Audiences grew, too. Until they didn't.
With ticket revenue now down in many cities, and endowments too meager to underwrite operating deficits, many managers are turning to cuts in musician salaries.
It's important to remember that for the vast majority of American orchestral players, a spot in an orchestra does not bring a six-figure salary, or even, in many cases, a living wage. When the contract of the 53 members of the Alabama Symphony reaches maturation in 2014, players will earn $39,485.90 annually. At the Buffalo Philharmonic Orchestra that season, base pay will be $43,134. (Modest sweeteners are given for seniority and rank.)
It's not at all clear at the end of this shaking out how many U.S. orchestral musicians will be able to make a living in the trade. Atlanta's fading from full-time status leaves 17 U.S. orchestras out of hundreds with 52-week seasons, according to the League of American Orchestras.

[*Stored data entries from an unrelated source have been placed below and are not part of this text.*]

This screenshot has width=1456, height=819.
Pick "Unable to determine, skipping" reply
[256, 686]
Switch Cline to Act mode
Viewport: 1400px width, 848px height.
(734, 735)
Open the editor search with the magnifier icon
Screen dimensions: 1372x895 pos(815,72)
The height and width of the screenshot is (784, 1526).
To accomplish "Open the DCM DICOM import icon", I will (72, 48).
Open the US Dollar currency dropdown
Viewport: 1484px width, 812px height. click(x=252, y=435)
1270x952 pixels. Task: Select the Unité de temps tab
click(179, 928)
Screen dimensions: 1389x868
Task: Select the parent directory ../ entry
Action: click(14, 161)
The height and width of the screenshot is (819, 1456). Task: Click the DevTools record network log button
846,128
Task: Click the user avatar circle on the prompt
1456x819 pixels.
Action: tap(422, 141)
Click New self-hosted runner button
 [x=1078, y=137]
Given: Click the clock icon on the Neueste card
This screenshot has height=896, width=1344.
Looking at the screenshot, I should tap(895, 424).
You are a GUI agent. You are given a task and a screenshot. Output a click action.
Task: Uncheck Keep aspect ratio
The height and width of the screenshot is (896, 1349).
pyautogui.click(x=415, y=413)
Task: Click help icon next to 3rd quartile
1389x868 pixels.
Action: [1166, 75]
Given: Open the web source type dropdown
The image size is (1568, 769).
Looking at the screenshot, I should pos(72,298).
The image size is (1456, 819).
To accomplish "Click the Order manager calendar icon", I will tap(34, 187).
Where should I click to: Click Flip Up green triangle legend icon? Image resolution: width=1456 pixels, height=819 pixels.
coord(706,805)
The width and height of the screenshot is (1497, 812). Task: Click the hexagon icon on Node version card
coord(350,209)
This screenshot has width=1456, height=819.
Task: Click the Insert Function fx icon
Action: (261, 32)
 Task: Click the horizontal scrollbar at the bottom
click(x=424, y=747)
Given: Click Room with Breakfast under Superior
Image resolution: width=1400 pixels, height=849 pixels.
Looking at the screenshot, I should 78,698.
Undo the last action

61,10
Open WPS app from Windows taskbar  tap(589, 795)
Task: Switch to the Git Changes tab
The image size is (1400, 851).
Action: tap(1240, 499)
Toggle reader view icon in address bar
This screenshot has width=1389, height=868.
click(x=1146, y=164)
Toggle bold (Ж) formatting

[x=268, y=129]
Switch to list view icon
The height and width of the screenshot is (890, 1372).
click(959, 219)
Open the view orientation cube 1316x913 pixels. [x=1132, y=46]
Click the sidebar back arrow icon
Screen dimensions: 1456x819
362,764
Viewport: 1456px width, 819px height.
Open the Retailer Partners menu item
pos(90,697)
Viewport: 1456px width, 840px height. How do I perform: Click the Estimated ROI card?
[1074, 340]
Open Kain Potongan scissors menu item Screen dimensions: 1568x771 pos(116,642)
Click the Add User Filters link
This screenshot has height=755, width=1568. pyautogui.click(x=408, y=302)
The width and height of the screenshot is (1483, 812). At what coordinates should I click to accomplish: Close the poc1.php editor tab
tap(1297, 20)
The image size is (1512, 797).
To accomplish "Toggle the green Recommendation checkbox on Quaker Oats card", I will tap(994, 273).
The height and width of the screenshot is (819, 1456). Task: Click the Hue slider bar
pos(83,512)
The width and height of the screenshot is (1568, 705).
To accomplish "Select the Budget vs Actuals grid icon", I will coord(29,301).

What will it say about a country of 313 million if it can't find a way for a little more than 2,000 musicians to make enough money to exist without moonlighting? The free-market system may or may not be wise, but it is so far deaf to this question.
One of the forces that made possible the passing era of growth is the pipeline of talent graduating from American music schools. Whether by collusion, spontaneous realization, or a more nuanced combination of the two, much - though not all - of U.S. orchestra management has made the calculation that conservatories are turning out high-level players happy to take these jobs. But are violinists and bassoonists really interchangeable? If this begins to happen on any kind of scale, what moral dilemma faces a younger (cheaper) musician taking the spot of a veteran (more highly paid) one?
A word of caution to orchestra boards: While it may be true that the level of playing has never been higher among young graduates, there is an important gulf between technical mastery of an instrument and being a musician. If the Philadelphia Orchestra held auditions today for principal oboist - no, Richard Woodhams isn't leaving - dozens could be found to play the notes in time, in tune, and with a reasonable feel for performance tradition.
How many would be able to match Woodhams' charisma? Perhaps none. Multiply the potential loss if a dozen players departed, and what we would be left with is a generic "other" - something less than the Philadelphia Orchestra. We've lost a handful already. The integrity of the ensemble teeters on a fine edge.
While musicians' pay may be the target now, cuts just buy time. An enduring turnaround hinges on restoring audience and donor enthusiasm. How hard are orchestra leaders working to sell tickets and raise money? Are they hiring smart consultants? Are they really making a passionate civic argument on behalf of the art form? Are board members sufficiently emotional about the fate of orchestras they steward to make sufficiently generous donations?
Each city has its own challenges, and each will have to arrive at its own solution. But it's clear that, taken together, problems at orchestras ranging in size from Jacksonville to New York are more severe than ever before.
It's strange to say this about orchestras, so often criticized as being out of step with the rest of the country culturally, but at the moment, they embody the upheaval in other arenas: changing demographics (see the U.S. electorate); the squeeze that ensues when something requiring widespread participation no longer draws widespread participation (see newspapers, department stores, major TV networks); class warfare and resentment of talented workers' earning good livings (see organized labor, subsection teachers); and the alarming realization that no institution, no matter how critical, has a guaranteed future (see the U.S. Postal Service).
Great things happen when a broad spectrum works toward a common interest, but we've become a nation of small-minded individualists. This sort of relevance may be cold comfort, but for once, the nation can look to the symphony orchestra as the perfect emblem of our time.